To summarise, my take on the ERT affair is this: Samaras has taken a huge gamble, risking self-immolation via the ballot box in order (I guess) to rebuild some of ND's lost clientelist network. Motivations aside, his crime lies not in wanting to do away with ERT, or even in using an unorthodox means for doing so (the reboot method), but in his cavalier attitude towards the Constitution and for Parliament, which feeds into a disturbing pre-existing pattern. Regardless of how cost-effective ERT's successor turns out to be, this precedent is shameful and risks discrediting any decisive future reform as an institutional coup.


  1. The world is awash with information via the net, so the Greek govt as to get rid of its state funded TV broadcaster, so what, big deal. Lots of over staffed TV journo's in Greece I imagine, how about doing the same to the BBC?

    1. @Anon, as you see I am open to this eventuality. But even this has to be done by the book. We don't even know what the book is by the looks of it.
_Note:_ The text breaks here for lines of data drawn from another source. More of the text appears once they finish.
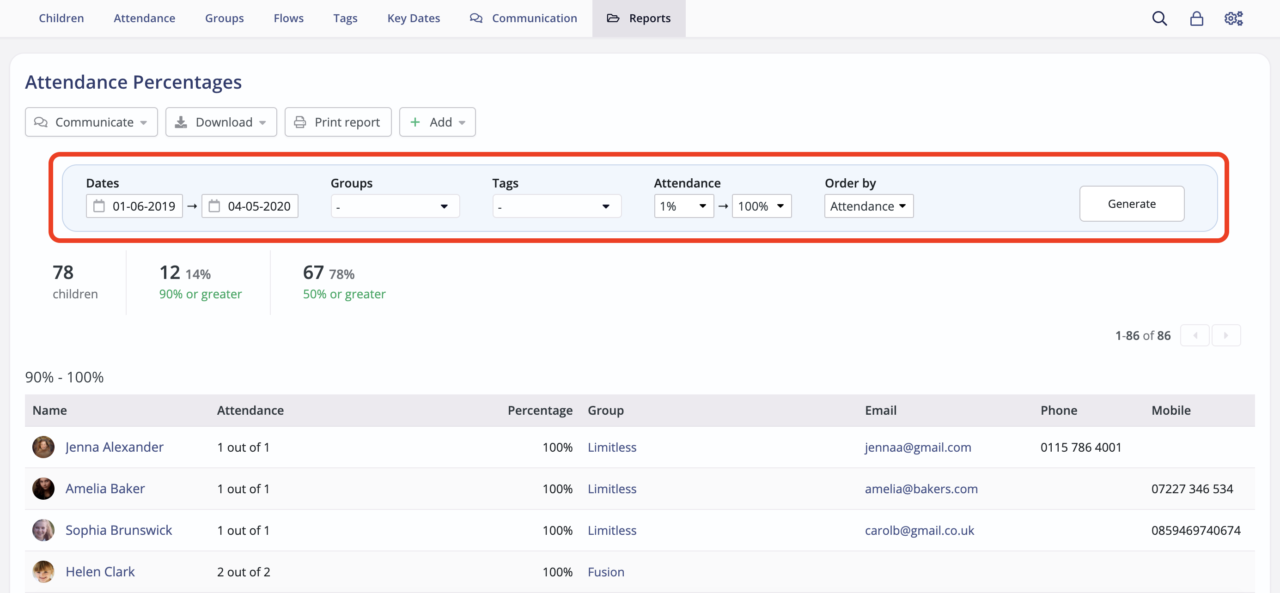
Task: Click Jenna Alexander's avatar photo
Action: 43,447
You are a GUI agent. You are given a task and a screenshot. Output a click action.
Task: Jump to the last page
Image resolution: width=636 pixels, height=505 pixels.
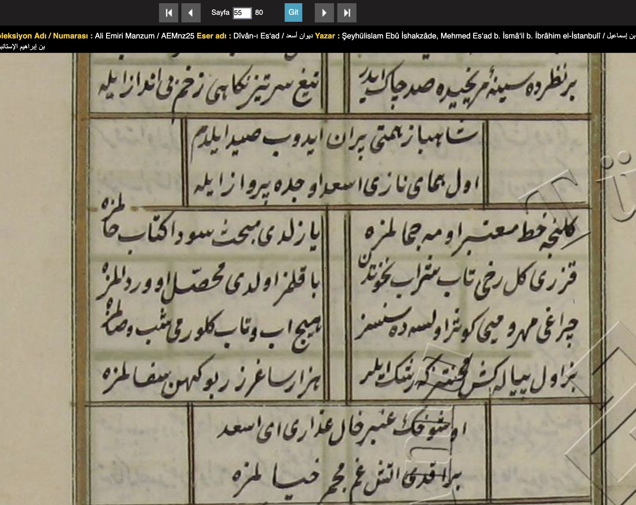pos(347,13)
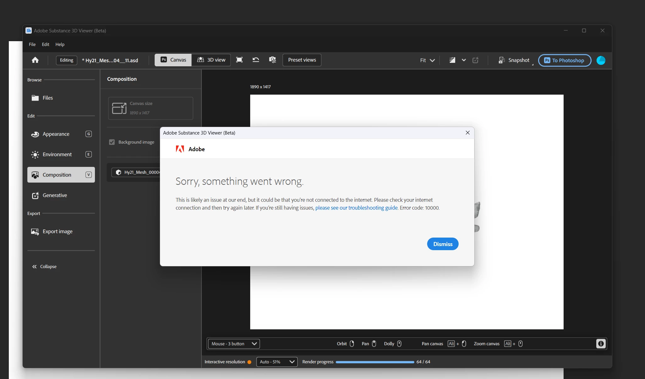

  2. Dear Manos, I respect your analysis but I have to dissagree.
    Pls indicate just one case, when the Greek state managed to reform successfully (to private sector standards) one organisation or one statute (to common logic) in the last 40 years.
    Panos VK

    1. @Anon. I am not sure how to answer this question. Reform is not something any government does well and private sector standards vary enormously. In fact, private and public sector standards tend to differ much less from each other within a single country than either differ across countries.

      Greece has a rubbish record of reform and there's not much to be done about it in the next two months or so. That said, the implication of your objection is that no reform is possible anywhere in Greece. I don't see how that can be the case. Moreover, justifying a disregard for due process because 'we wouldn't get it right anywhere' is a very dangerous type of reasoning. Taken to its logical conclusion, this leaves us only with totalitarianism - not even the standard displayed in the case of ERT.

  3. Μανο, you got it wrong. ERT was done away with by a joint ministerial decision, not the legislative act. Take a look here:


    1. @A.A: I'm happy to review my phrasing, which I'm sure steamrolls over the legal reality of this situation. My reading is that:

      1. Article 14B, added to the original 2005 law in 2011, made it possible to disband a public sector body such as ERT.

      2. The legislative act of June further amends the (now amended) 2005 law to allow the Joint Ministerial decision to effectively decree the process of administration - which ensures that Government can disband a public sector body without calling in a professional administrator.

      3. The Join Ministerial Decision of June pulls the trigger specifically on ERT.

      This is my understanding. If I got it right this time round, the purpose of the 11 June legislative act was simply to ensure a professional administrator wouldn't go anywhere near ERT.

    2. @A.A. Actually, I take part of that back. My reading of the JMD is that it still allows (but doesn't require) the State to appoint a professional administrator.